Мы еще на два дня задержались в Венеции, часами бродили наугад по городу, заходили во все церкви. А когда возвращались и я заключал тебя в свои объятия, это ты говорила мне: «О нет, Жак, пощади, я еле жива, не знаю, как тебе это удается, но ты просто неутомим…»

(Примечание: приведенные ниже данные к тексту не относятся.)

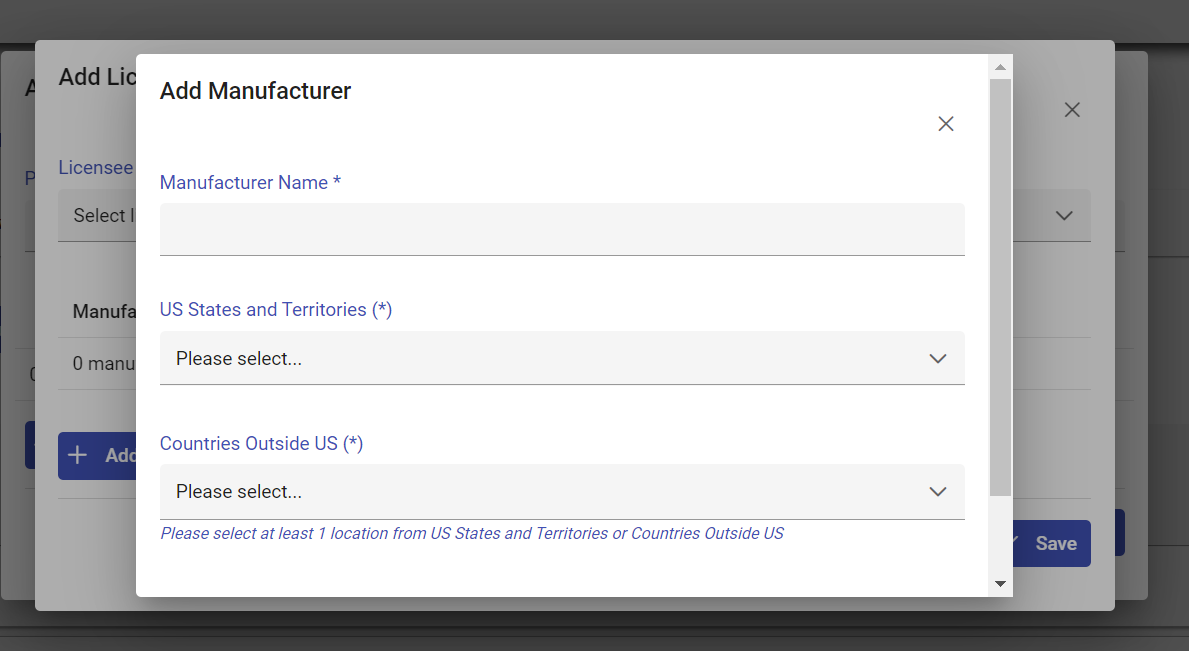Close the Add Manufacturer dialog
1189x651 pixels.
click(945, 124)
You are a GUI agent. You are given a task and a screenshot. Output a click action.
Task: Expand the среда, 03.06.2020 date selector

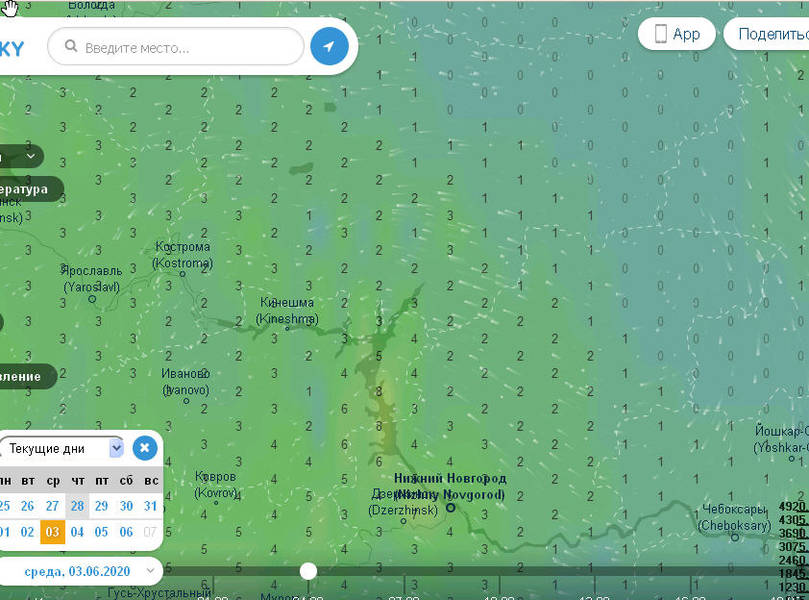click(x=78, y=570)
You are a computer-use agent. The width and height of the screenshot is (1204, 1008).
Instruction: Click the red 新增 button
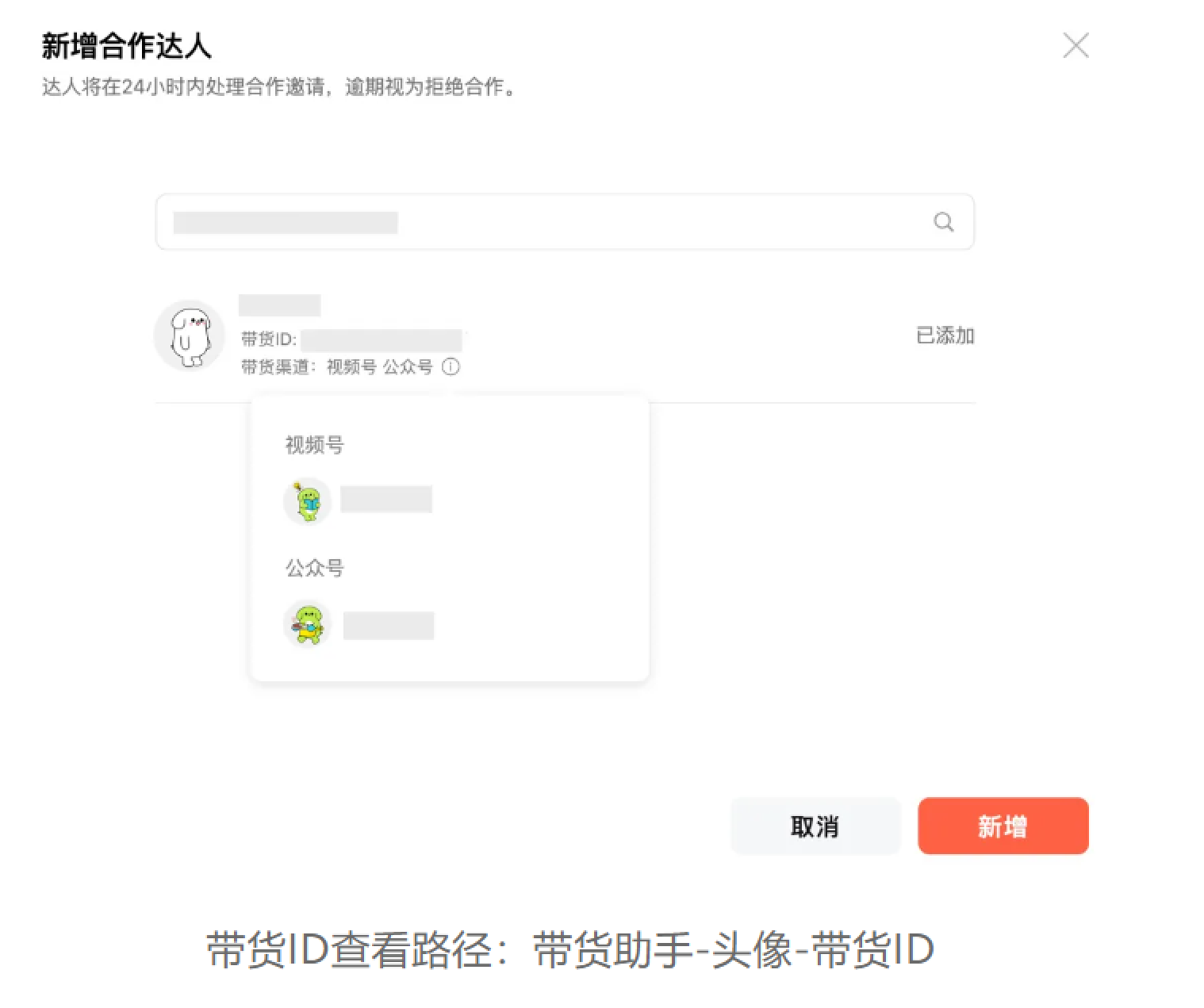coord(1003,826)
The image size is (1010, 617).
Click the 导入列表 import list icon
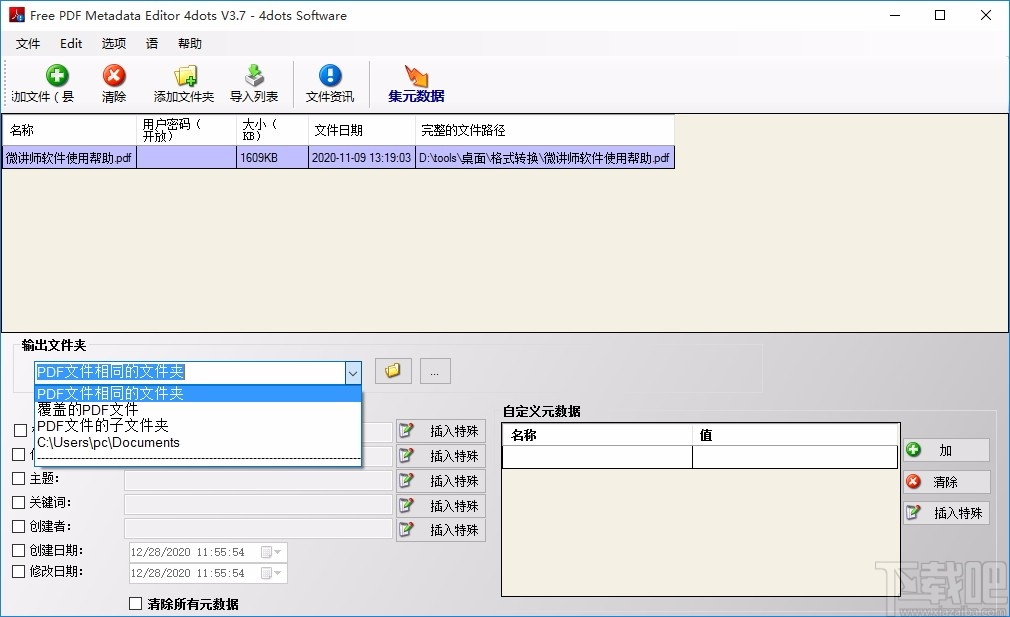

Ко мне возвращалась надежда. Оставалось лишь найти оптимальный ритм. В моем распоряжении были все музеи Франции, так что я еще мог выкрутиться.
Глава III
Я отвез Лору в отель и вернулся к себе на улицу Мермоз. Квартира встретила меня с видом «все-на-своих-местах», который сразу же вызвал ощущение, будто я не у себя дома: меньше всего моему внутреннему настрою соответствовал этот вполне упорядоченный мирок. Все послания на письменном столе начинались одинаково: «Срочно позвоните…» Хорошо поставленный голос моей секретарши сообщил из диктофона: «Ваш сын просил зайти в контору, как только вернетесь». Я улыбнулся. Я плохо себе представлял, что могу поделать с инфляцией, с катастрофическим сокращением заказов — на восемьдесят процентов по отношению к прошлому году, — с обвалом на бирже, где мои акции за несколько месяцев потеряли три четверти своей стоимости, с энергетическим кризисом и с самым большим открытием после Колумбова яйца: что у Европы нет сырьевых ресурсов…
Сыну я позвонил:
— Привет, Жан-Пьер.
— Здравствуй, пап.
Я ожидал, что он станет задавать вопросы. Я не известил свой цюрихский филиал, который, впрочем, не занимался никакой реальной деятельностью. Всего лишь узаконенная фикция, придававшая мне в глазах швейцарских властей теоретическое существование, заодно позволяя быть в ладу с Французским банком. Жан-Пьер ни разу не позвонил мне в Венецию. Нетерпение, пылкость и импульсивность не в его характере: должно быть, он внимательно наблюдал за мной и извлек из этого некоторые умозаключения. Думаю, он очень старался не походить на меня — отцовское влияние. Молчание затягивалось: это выглядело так, будто я готовлюсь к эффектному выходу.